## TASK STATEMENT
Extract verbatim every line from the one containing "Viewport: 1568px width, 742px" to the final line of the records below, inclusive, and exclude all pictures.

START ENTRIES SUPPLIED

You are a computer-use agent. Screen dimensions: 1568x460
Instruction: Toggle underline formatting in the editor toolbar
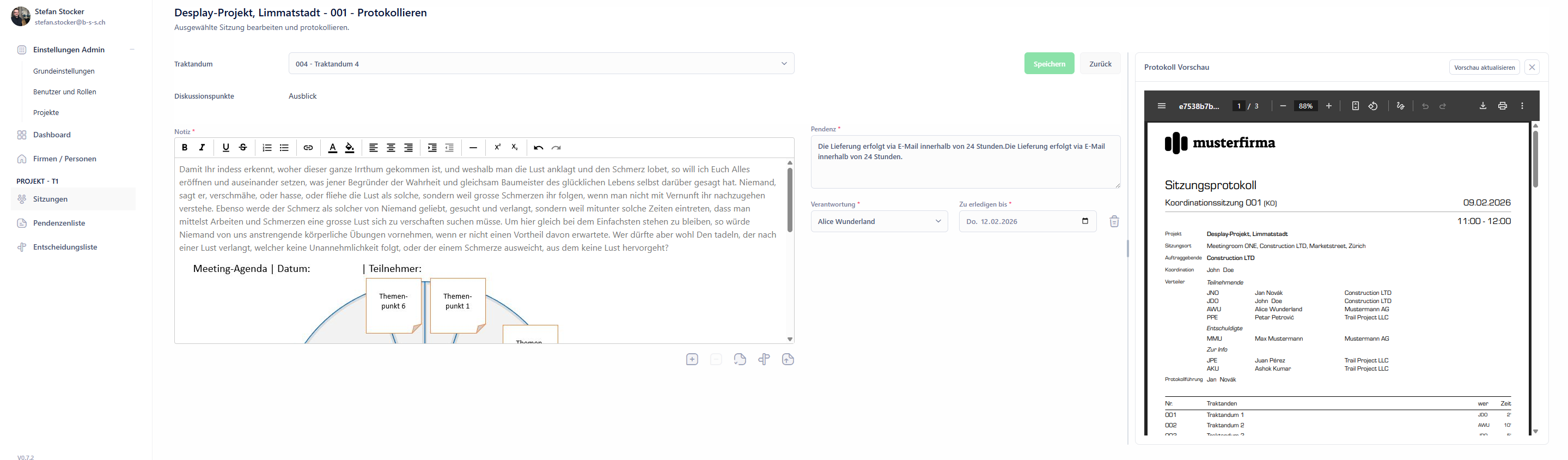tap(226, 148)
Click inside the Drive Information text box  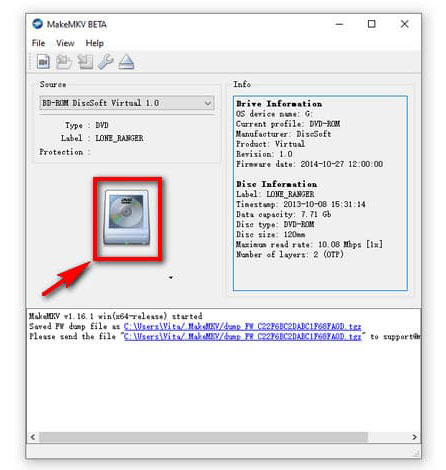pos(320,193)
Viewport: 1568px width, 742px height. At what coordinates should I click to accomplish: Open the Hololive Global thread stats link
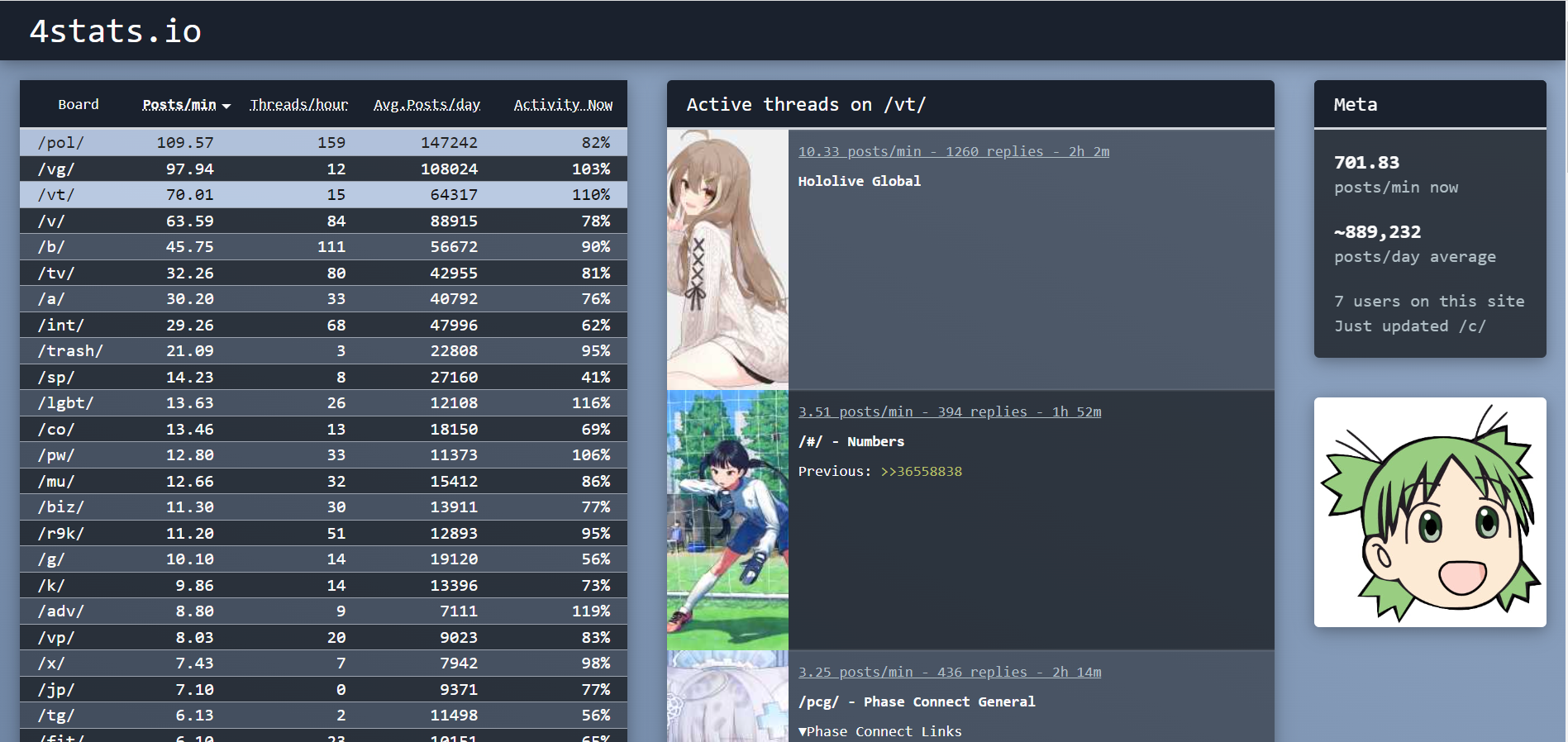[953, 151]
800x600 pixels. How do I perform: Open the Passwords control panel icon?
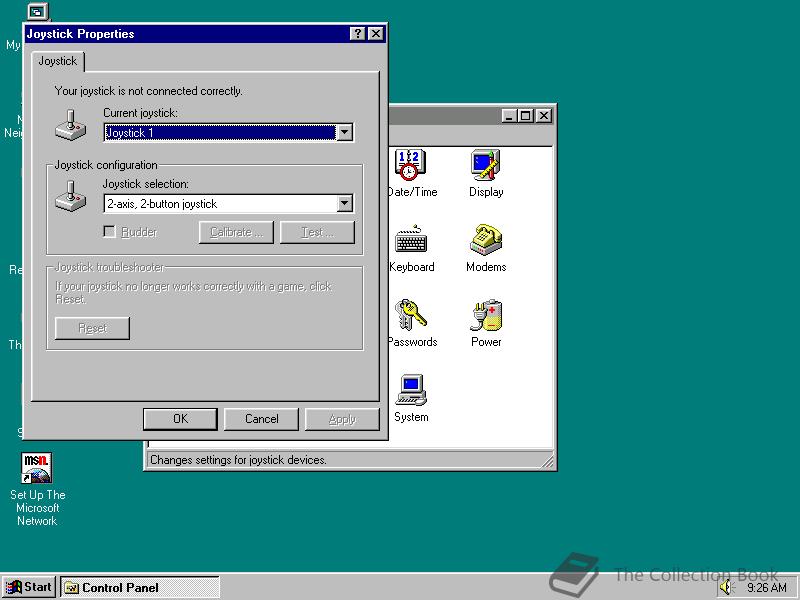[412, 315]
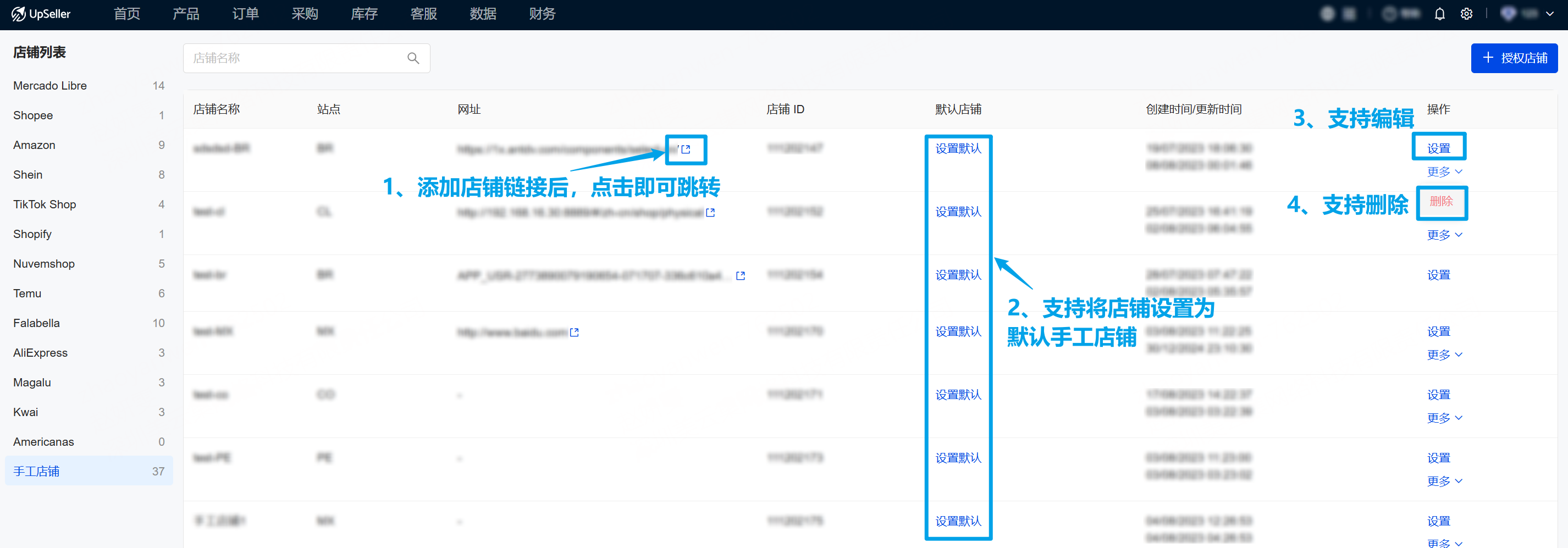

END ENTRIES SUPPLIED

## TASK RESPONSE
Viewport: 1568px width, 742px height. At what coordinates should I click to accomplish: Open the Hololive Global thread stats link
[953, 151]
800x600 pixels. How do I perform: Open the Passwords control panel icon?
[412, 315]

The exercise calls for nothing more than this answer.